Der Weg dem Gestade des Flusses entlang ist einfach wunderschön. Rundliche Felsen liegen im Wasser, das langsam und gurgelnd seinen Weg sucht. Merkwürdige runde Boote aus geflochtenem Stroh (?) dümpeln darauf.

 

Fluss mit Überresten von irgendwas
Fluss mit Überresten von irgendwas
Ruinen von Tempeln
Und immer wieder Ruinen von Tempeln
Sind das Boote?
Sind das Boote? Geflochten?
Irgendwie seltsam
Der Zweck ist unklar

Klein-Jerusalem … und ein Heiliger

Ich setze mich in ein schattiges kleines Restaurant und setze dann den Weg fort am Fluss entlang. Dieser führt mich an der Fährenanlegestelle vorbei (wo nur hebräisch gesprochen wird) auf einem immer schmaler werdenden Weg. Ich scheine unvermittelt der einzige Mensch auf der Welt zu sein. An einem engen Durchgang zwischen steilen Felsen sitzt ein heiliger Mann und wartet würdevoll auf ein paar Rupien.Seine Rolle im Leben ist unklar, aber auf jeden Fall sieht er sehr schön aus in seinen farbigen Umhängen.

 

Sadhu
Der heilige Mann mit einer Aura der Ruhe und Kontemplation

Dorfalltag

Irgendwo gibt es sogar Höhlenmalereien, die ich aber erst nach langem Suchen entdecke (auch wenn ich bis heute nicht sicher bin, ob es nicht irgendwas anderes gewesen ist, das ich fotografiert habe).
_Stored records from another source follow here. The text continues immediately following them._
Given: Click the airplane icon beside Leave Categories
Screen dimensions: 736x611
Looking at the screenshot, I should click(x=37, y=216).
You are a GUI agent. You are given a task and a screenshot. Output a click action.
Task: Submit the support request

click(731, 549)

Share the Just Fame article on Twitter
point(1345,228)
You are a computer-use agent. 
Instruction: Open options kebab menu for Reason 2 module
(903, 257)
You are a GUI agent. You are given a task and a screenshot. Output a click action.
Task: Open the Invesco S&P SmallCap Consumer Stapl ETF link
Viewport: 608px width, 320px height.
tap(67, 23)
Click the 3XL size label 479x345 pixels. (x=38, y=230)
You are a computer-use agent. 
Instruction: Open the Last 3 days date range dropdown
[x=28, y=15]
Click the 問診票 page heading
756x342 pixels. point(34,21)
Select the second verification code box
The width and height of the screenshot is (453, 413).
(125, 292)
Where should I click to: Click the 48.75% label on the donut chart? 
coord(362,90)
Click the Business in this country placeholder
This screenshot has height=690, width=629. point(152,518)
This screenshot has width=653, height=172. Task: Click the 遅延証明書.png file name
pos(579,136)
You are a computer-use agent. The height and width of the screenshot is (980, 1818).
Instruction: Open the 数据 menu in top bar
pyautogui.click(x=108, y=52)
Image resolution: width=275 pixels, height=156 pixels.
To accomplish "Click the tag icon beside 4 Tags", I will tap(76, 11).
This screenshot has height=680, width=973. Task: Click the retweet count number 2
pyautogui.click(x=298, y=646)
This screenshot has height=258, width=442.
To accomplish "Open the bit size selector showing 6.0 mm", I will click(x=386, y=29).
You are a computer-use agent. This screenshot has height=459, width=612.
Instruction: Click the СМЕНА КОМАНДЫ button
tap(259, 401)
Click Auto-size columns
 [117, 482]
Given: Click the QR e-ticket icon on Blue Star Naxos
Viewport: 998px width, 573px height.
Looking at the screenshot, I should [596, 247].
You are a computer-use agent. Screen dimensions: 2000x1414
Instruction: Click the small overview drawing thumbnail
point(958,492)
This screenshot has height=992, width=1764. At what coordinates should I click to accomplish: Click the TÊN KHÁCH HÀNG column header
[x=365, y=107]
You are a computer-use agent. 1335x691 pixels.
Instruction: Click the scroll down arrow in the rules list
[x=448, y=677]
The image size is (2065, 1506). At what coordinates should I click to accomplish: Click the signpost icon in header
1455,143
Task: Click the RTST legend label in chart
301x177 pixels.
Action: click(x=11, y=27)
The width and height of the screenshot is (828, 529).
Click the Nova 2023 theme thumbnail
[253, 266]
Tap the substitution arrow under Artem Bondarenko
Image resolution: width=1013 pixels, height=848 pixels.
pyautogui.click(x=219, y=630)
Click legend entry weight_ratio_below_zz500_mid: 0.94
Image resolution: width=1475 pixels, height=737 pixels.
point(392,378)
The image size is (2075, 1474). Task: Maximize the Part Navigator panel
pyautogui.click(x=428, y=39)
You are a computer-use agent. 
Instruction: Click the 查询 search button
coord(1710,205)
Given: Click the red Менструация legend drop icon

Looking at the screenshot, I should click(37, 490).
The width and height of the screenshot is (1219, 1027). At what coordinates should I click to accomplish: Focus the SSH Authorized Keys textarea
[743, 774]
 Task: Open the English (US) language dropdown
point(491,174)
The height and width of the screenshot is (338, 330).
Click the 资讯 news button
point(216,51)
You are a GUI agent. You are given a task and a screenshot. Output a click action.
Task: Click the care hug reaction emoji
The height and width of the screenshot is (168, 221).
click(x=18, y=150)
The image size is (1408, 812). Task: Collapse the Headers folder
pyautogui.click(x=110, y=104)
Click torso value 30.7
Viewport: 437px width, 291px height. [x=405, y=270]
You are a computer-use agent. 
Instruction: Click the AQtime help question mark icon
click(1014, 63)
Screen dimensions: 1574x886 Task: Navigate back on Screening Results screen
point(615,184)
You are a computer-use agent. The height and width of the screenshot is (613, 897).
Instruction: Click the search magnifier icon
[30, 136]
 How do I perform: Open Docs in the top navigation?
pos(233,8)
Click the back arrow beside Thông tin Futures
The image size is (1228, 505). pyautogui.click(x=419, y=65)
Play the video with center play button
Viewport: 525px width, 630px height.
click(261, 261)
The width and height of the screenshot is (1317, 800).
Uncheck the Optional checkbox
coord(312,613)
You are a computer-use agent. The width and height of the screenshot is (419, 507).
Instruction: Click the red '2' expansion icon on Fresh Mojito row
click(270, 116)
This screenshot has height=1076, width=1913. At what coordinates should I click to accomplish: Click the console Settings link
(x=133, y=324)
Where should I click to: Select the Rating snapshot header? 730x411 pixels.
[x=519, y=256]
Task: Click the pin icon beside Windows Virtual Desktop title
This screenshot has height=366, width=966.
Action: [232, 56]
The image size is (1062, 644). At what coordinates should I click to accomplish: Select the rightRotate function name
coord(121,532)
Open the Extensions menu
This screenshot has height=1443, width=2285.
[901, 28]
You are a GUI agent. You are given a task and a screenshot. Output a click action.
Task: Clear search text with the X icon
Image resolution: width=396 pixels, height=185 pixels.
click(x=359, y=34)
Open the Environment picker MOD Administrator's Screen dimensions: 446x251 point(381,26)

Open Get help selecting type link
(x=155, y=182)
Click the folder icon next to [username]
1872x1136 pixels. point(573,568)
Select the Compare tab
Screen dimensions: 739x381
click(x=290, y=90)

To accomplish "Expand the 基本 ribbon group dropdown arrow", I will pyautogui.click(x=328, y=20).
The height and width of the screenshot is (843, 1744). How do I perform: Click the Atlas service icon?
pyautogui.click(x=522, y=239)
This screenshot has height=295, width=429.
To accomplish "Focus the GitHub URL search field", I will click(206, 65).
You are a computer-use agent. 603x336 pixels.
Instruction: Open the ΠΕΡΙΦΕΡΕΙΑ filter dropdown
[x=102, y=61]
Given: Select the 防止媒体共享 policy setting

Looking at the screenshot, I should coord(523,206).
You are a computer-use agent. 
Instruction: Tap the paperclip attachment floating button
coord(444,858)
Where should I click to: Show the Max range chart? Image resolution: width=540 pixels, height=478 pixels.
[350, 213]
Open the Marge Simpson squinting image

Der Weg durch ein kleines Dorf zeigt den Dorfalltag, wie man ihn nicht sieht als normaler Tourist. Und immer wieder nachdenken über die Gründe der Fröhlichkeit dieser Menschen. Sie gehen liebevoller um miteinander als wir.

 

Dorfalltag
Dorfalltag in Hampi

Es gibt sogar einige Souvenirläden in Hampi, die recht schöne Kunstwerke verkaufen. Ein Tier aus Bronze (zuerst ein Esel, dann doch ein hinkendes Kamel) hat es mir angetan. Das Verkaufsgespräch mit dem Ladeninhaber entwickelt sich zu einem philosophischen Diskurs über die Unvollkommenheit der Welt.


Und eine Lehre in Freigebigkeit

Ja, und dann wird es langsam dunkel, mein TukTuk-Fahrer hat mich versetzt und so kommt halt ein anderer zum Zug. Ich lasse mich durch die langsam einsetzende Dämmerung Richtung Hospet kutschieren, wundere mich, dass der Fahrer einem offenbar geistig behinderten Jungen ein paar Rupien gibt („keine Eltern, niemand sorgt für ihn“) und verstehe einmal mehr die Welt nicht. Oder anders gesagt, ich verstehe sie doch richtig, denn auch ich lasse mich durch das Geschwätz, ja nie einem Bettler was zu geben, nicht beeindrucken und gebe viel und häufig ein paar Batzen in die ausgestreckten Hände.